• _WORK ORDER_
Output all of the entries below precisely as written.

[Saved entries]

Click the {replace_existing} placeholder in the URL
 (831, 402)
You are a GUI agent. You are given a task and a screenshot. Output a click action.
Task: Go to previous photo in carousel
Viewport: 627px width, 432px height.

• _SOLUTION TO THE EXERCISE_
Click the {replace_existing} placeholder in the URL
 (831, 402)
You are a GUI agent. You are given a task and a screenshot. Output a click action.
Task: Go to previous photo in carousel
Viewport: 627px width, 432px height.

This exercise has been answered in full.